24. In the light of the above, I find that the following aspects were not before the Review Bench of the Apex Court in Namit Sharma Review Case (supra):-

(A) Any grievance as regards formation of the Benches comprising of two Members.

(B) Any grievance about the direction of the Apex Court, “The Information Commissions at the respective levels shall henceforth work in Benches of two Members each.”

25. I further find that the learned Division Bench of this Court in the case of Goa Cricket Association (supra), has relied upon the judgment of the apex Court in the case of Namit Sharma (supra), as it stood before the review judgment was delivered. The issue, therefore, is as to what could be the impact of the review judgment of the apex Court in Namit Sharma's case (supra) on the ratio laid down by the learned Division Bench of this Court in the case of Goa Cricket Association (supra). I am, therefore, of the view that the matter can be advantageously dealt with by a Larger Bench.

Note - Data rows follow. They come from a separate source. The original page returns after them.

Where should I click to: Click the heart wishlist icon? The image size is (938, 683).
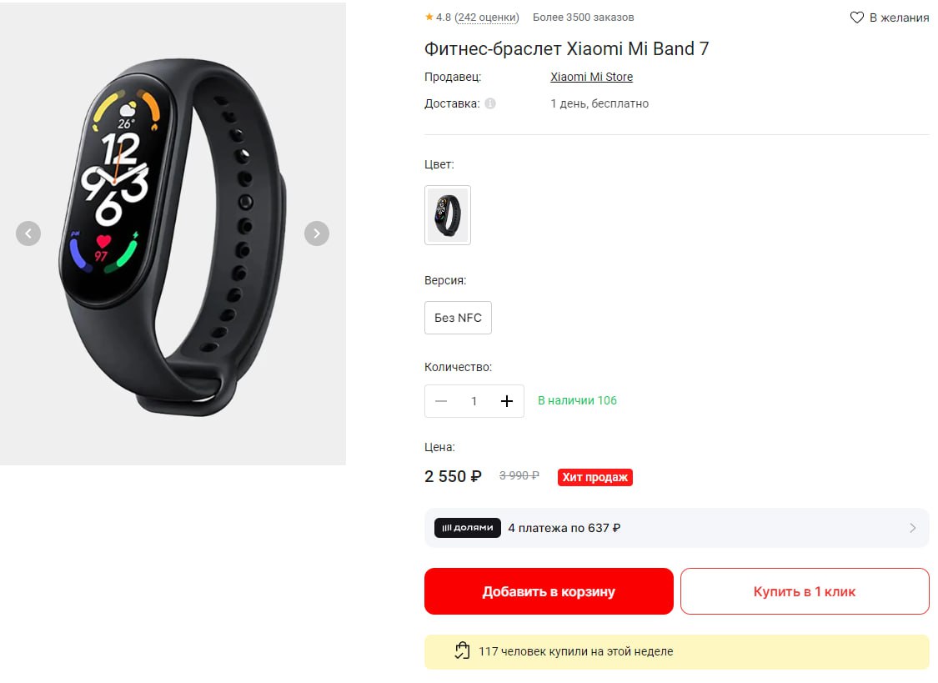856,18
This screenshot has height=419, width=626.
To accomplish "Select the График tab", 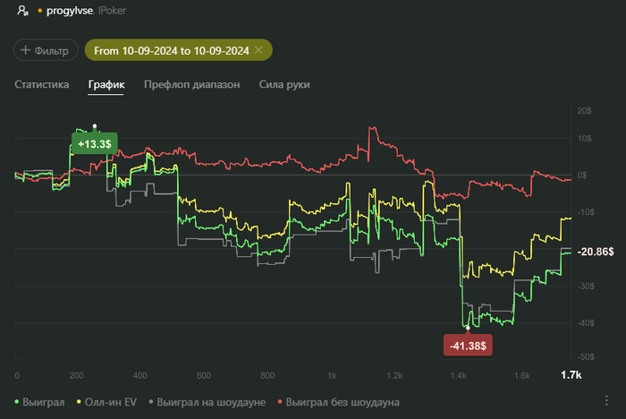I will 106,85.
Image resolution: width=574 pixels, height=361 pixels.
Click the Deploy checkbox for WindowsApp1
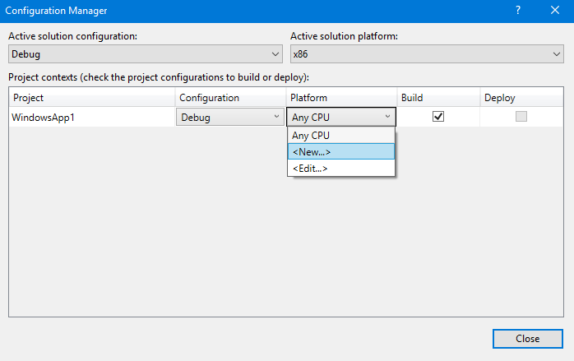521,117
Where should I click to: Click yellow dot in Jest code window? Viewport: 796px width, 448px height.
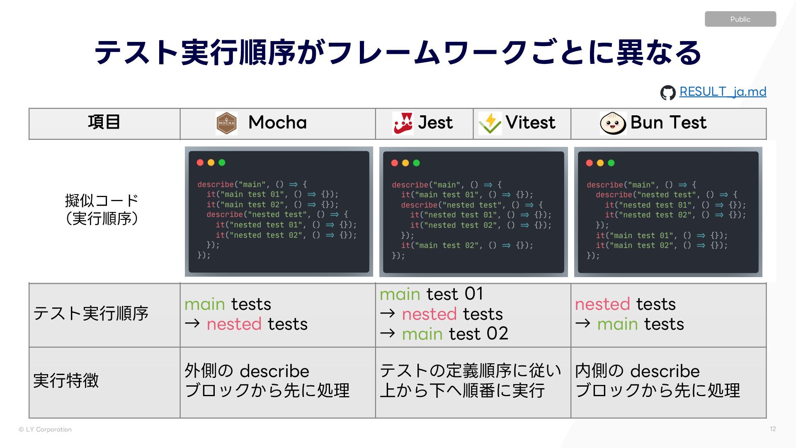tap(405, 163)
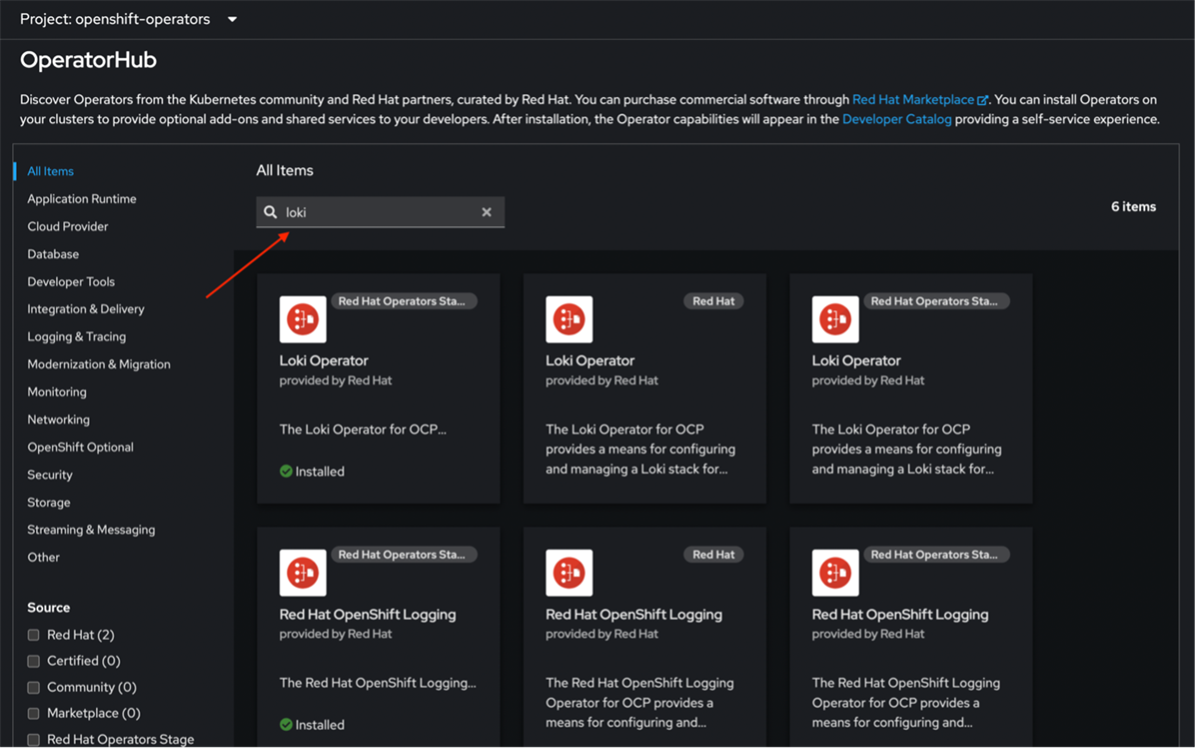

26. As such, the following issue is required to be decided by the Larger Bench:-

“Whether the review judgment of the Apex Court in the case of Union of India Vs. Namit Sharma [(2013) 10 SCC 359] would render the conclusions drawn by the Division Bench of this Court in the case of Goa Cricket Association Vs. State of Goa and others [2013 (4) Mah.L.J. 453], inapplicable, in relation to formation of Benches of State Information Commission comprising of two Members? ”

27. In the light of the above, the papers of this Writ Petition, along with the copy of this order be placed before the Honourable the Chief Justice, by the Registrar (Judicial) in accordance with Rule 7 of Chapter I of the Bombay High Court Appellate Sides Rules, 1960.

28. The interim relief granted in favour of the petitioners, by order dated 25.9.2013, stands continued.